EXHIBITIONS

Thank You Memory ー醸造から創造へー

尹秀珍(イン・シウジェン)  Weapon 2003-2007 ©Yin Xiuzhen Courtesy of Beijing Commune and the artist

ジャン=ミシェル・オトニエル Les Belles Danses(The Beautiful Dances) 2015 Photo: Thomas Garnier 参考図版

笹本晃 random memo random 2016 ©︎ Aki Sasamoto Courtesy of Take Ninagawa, Tokyo 参考図版

ナウィン・ラワンチャイクン OK Nakhon 2016 Courtesy of the artist and Navin Production 参考図版

潘逸舟(ハン・イシュ) マイ・スター 2005 © Han Ishu Courtesy of ANOMALY

 2020年6月1日にプレオープンする弘前れんが倉庫美術館の開館記念展「Thank You Memory ー醸造から創造へー」が開催される。

 弘前れんが倉庫美術館は、明治・大正期に酒造工場として建設され、国内で初めて大々的にシードルを製造するなど、約100年の歴史を刻んできた煉瓦倉庫を改修し再生される、新しい美術館。開館を記念する本展では、場所と建物の「記憶」をテーマに、煉瓦倉庫や弘前の歴史に新たな息吹を吹き込むアーティストたちによる新作を中心に紹介する。

 参加アーティストは、藤井光、畠山直哉、奈良美智、ジャン=ミシェル・オトニエル、ナウィン・ラワンチャイクン、笹本晃、尹秀珍(イン・シウジェン)、潘逸舟の8名。
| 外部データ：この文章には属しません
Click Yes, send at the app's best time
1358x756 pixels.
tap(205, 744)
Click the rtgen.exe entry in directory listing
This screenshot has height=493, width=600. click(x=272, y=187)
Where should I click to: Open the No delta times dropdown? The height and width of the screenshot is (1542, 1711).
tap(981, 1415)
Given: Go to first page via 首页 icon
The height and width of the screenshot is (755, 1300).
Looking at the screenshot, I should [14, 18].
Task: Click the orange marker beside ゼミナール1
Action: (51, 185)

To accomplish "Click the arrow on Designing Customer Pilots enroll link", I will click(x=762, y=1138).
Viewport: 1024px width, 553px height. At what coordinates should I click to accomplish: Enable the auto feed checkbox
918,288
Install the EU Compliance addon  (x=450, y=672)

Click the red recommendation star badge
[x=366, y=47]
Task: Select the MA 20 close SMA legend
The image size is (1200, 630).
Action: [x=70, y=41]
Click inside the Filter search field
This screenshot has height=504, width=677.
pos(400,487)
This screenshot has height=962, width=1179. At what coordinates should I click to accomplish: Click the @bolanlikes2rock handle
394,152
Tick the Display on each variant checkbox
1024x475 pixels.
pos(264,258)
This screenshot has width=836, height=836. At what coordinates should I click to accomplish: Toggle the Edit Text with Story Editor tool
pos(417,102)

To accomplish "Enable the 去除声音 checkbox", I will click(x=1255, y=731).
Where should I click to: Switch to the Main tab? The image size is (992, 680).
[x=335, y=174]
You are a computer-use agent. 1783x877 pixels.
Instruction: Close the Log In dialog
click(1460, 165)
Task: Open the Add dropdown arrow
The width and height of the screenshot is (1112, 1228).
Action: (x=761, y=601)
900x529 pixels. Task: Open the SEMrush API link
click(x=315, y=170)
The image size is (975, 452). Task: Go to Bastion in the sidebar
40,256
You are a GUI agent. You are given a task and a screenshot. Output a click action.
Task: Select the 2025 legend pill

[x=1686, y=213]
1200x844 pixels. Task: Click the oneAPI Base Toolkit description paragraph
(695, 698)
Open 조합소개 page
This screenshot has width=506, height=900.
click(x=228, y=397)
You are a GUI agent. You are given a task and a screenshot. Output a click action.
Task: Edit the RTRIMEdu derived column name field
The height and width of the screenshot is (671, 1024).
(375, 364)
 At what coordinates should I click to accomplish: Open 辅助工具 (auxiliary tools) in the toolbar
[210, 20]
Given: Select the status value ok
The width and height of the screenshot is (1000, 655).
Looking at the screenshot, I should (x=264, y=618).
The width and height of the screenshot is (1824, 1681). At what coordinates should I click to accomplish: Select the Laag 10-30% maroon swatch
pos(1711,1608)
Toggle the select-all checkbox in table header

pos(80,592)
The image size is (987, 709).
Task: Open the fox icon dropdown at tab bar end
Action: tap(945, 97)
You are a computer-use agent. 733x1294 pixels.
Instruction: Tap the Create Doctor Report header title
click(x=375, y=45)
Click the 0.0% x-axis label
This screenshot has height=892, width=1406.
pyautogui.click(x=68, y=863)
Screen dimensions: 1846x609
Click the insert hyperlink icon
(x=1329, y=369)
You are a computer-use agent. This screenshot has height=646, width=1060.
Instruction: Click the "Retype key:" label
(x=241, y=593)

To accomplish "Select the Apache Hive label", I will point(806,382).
改修工事の記録に基づく作品や、弘前市民の協力により制作された作品など、この場所ならではの作品が、煉瓦倉庫のダイナミックな空間で展開される。

 また2006年に煉瓦倉庫で開催された「YOSHITOMO NARA + graf A to Z」展をサポートした、地域のボランティアへの感謝の気持ちとして贈られた、奈良美智の作品《A to Z Memorial Dog》が再展示されるほか、煉瓦倉庫の歴史的資料も公開。さらに建築家、グラフィック・デザイナー、アーティスト、そして美術館が協働してつくり上げた作品や展示構成も見どころのひとつとなる。

「醸造」の場から「創造」の場へ。弘前れんが倉庫美術館は、場所の記憶が未来へ継承されること、そして記憶をめぐる装置として起動し、広くアーティストや市民が集まることで、未来の記憶がつくられていくことを目指す。